Records
########
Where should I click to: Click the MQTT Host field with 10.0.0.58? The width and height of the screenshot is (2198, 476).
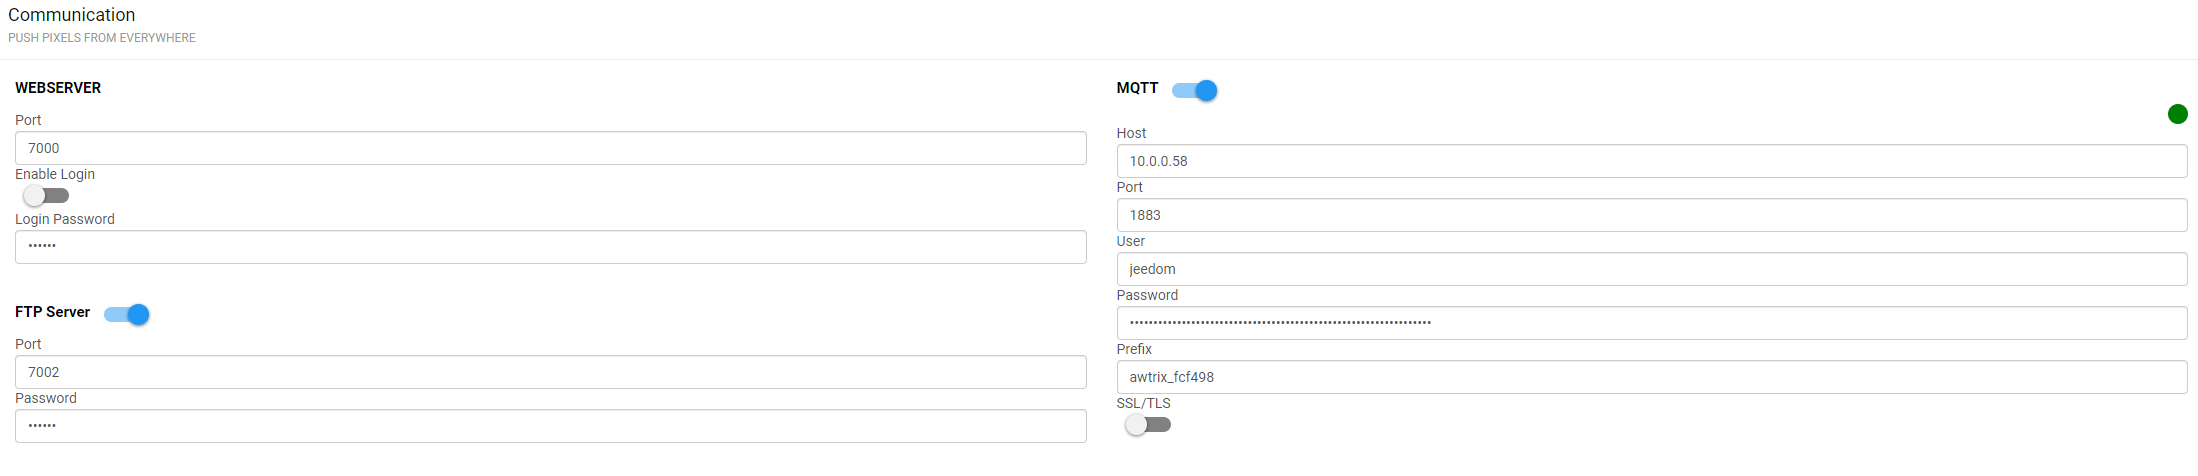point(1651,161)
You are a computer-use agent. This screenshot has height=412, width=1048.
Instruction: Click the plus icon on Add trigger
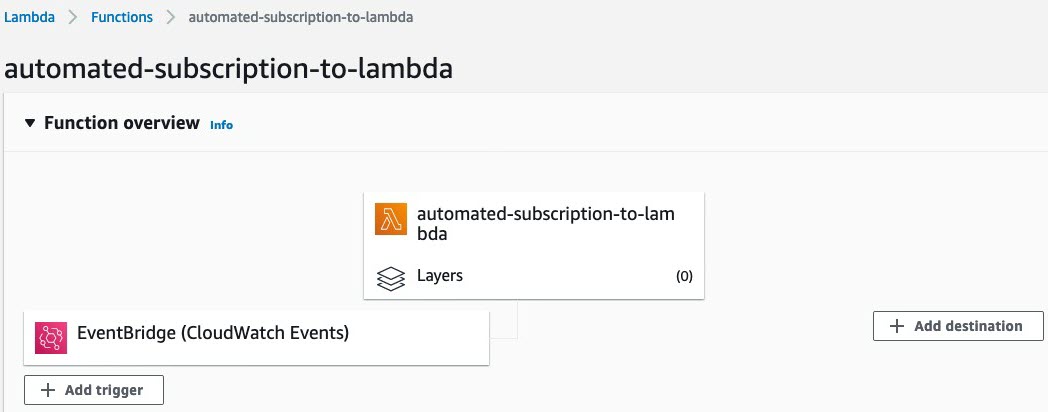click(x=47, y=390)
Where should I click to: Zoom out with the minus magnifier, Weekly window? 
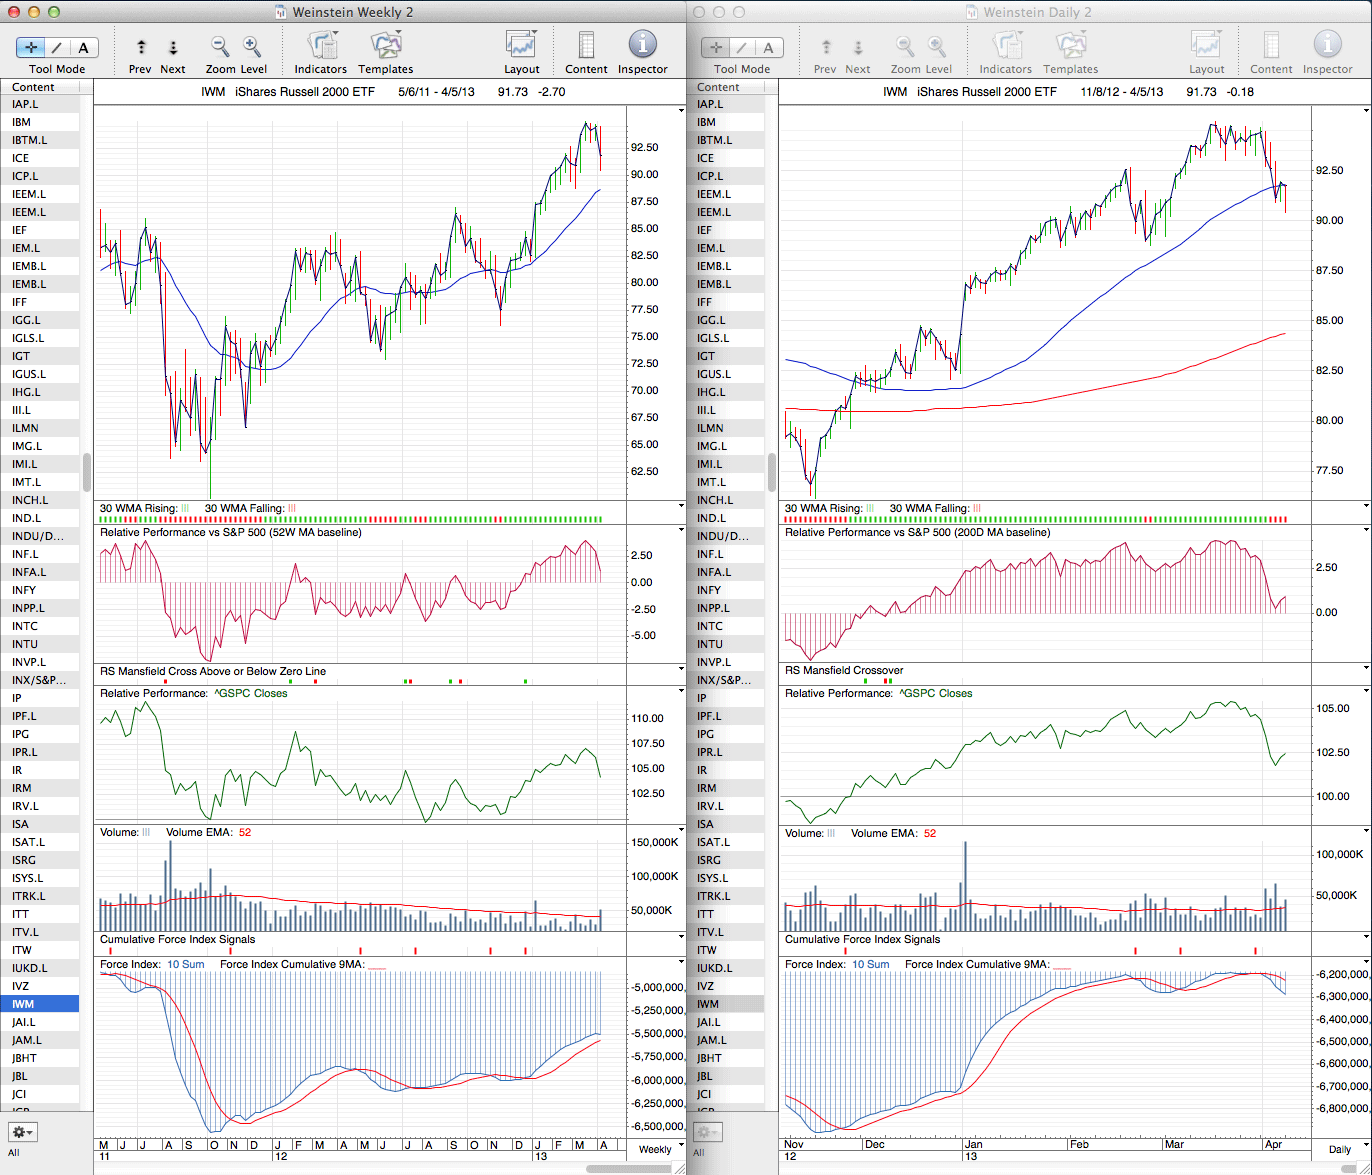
########
▶ Exercise prompt
Substitute "screen capture" for every "screenshot" in the material above and reproduce it with everything else unchanged, omitting the pictures.

▶ Completed task
Where should I click to: Click the MQTT Host field with 10.0.0.58? The width and height of the screen capture is (2198, 476).
point(1651,161)
You are a computer-use agent. This screen capture has height=412, width=1048.
Instruction: Click the plus icon on Add trigger
click(x=47, y=390)
Where should I click to: Zoom out with the minus magnifier, Weekly window? 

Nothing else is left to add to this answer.